> **Supplied material**
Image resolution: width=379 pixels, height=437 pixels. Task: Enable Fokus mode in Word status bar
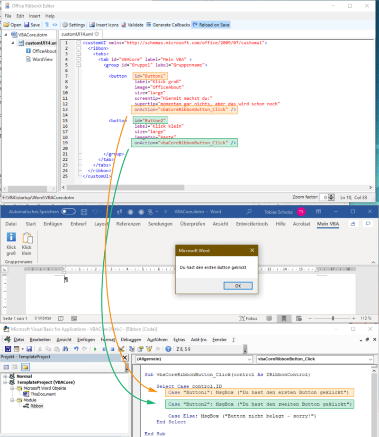click(x=248, y=318)
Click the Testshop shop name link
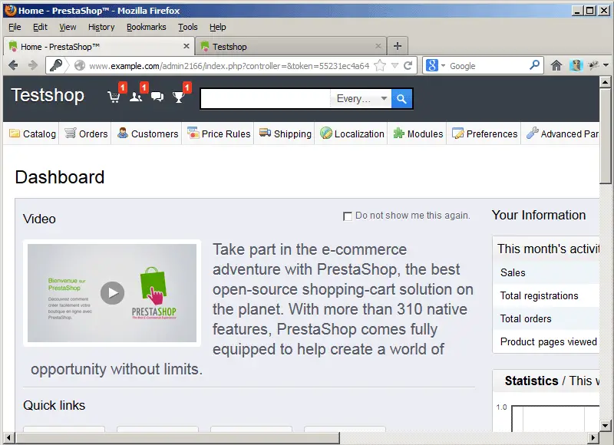 click(x=48, y=95)
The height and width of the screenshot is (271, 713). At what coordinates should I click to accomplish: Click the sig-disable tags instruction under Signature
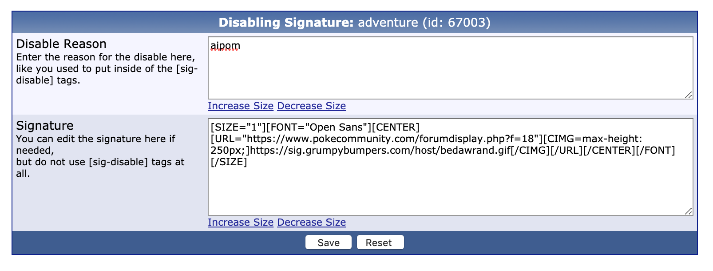[x=100, y=167]
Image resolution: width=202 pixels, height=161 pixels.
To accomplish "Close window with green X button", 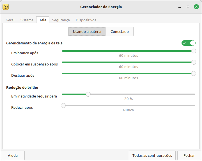I will click(196, 7).
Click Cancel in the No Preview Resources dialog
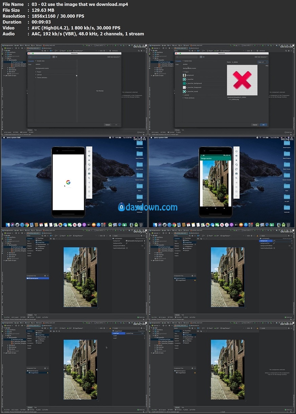Screen dimensions: 296x414 pos(108,125)
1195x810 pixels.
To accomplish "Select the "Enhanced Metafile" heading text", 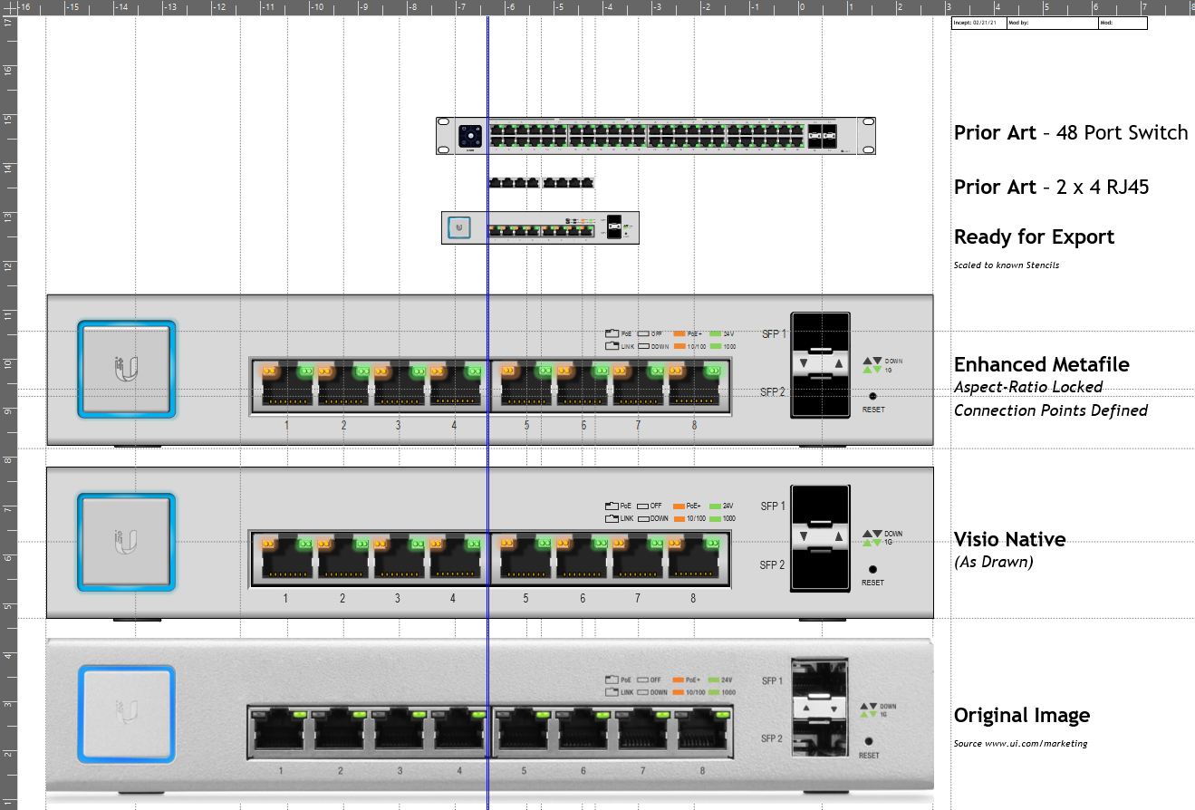I will pyautogui.click(x=1041, y=365).
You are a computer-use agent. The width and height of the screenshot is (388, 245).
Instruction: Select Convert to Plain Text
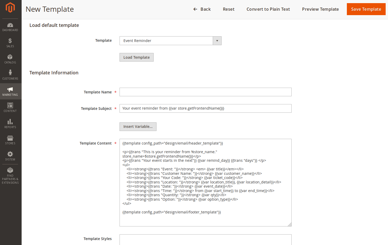click(268, 9)
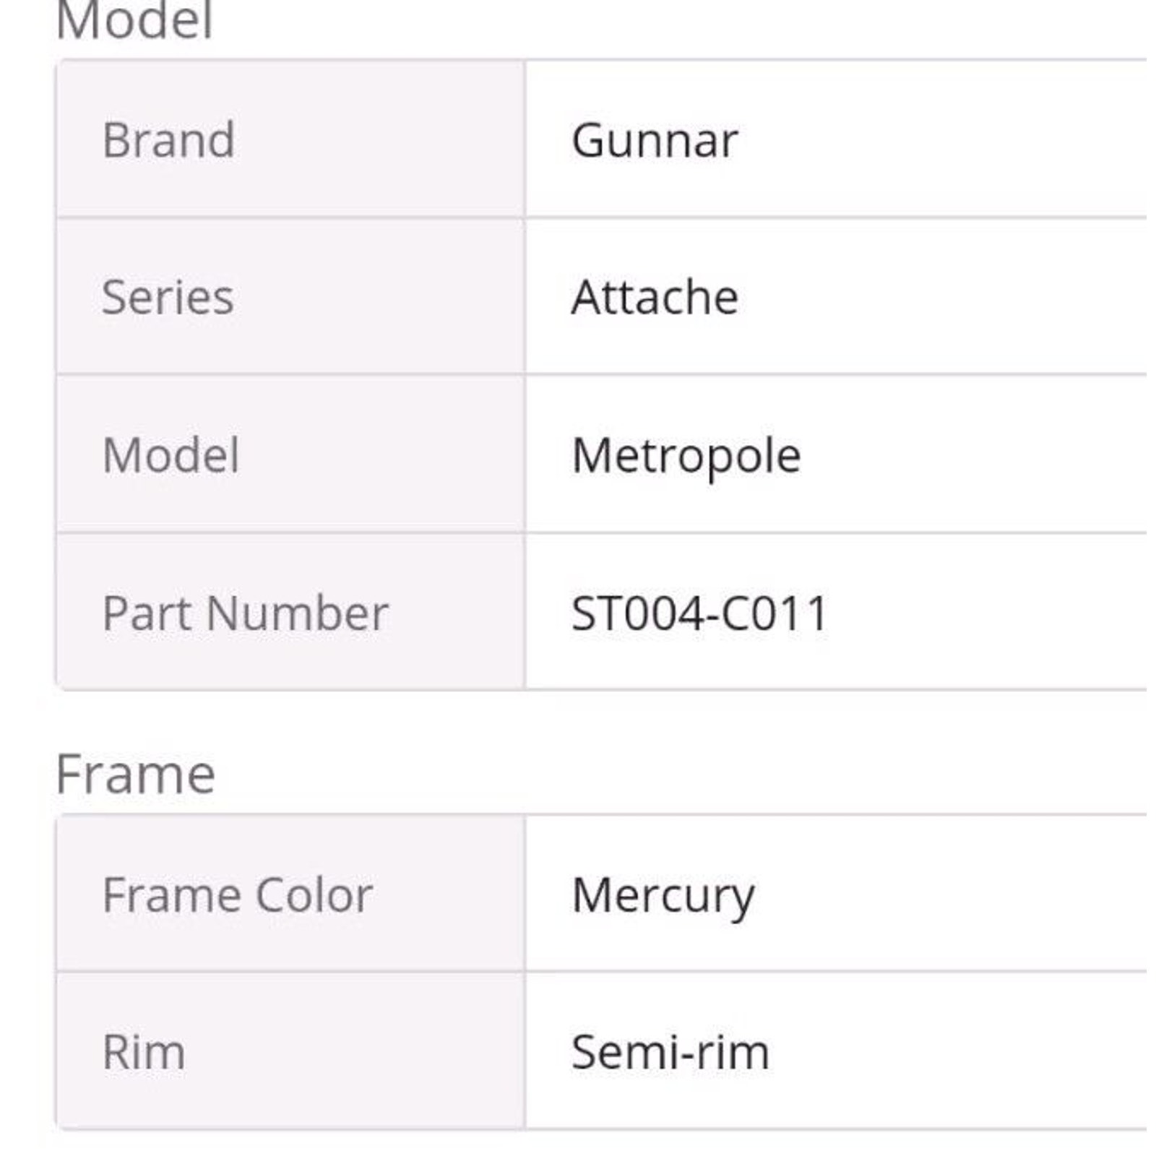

> **About this exercise**
Output verbatim the lines beginning at the line with "You are a computer-use" and ending at the last line of the material above, inclusive. Do not carry over any pictures.

> **Task output**
You are a computer-use agent. The width and height of the screenshot is (388, 245).
Instruction: Select Convert to Plain Text
click(268, 9)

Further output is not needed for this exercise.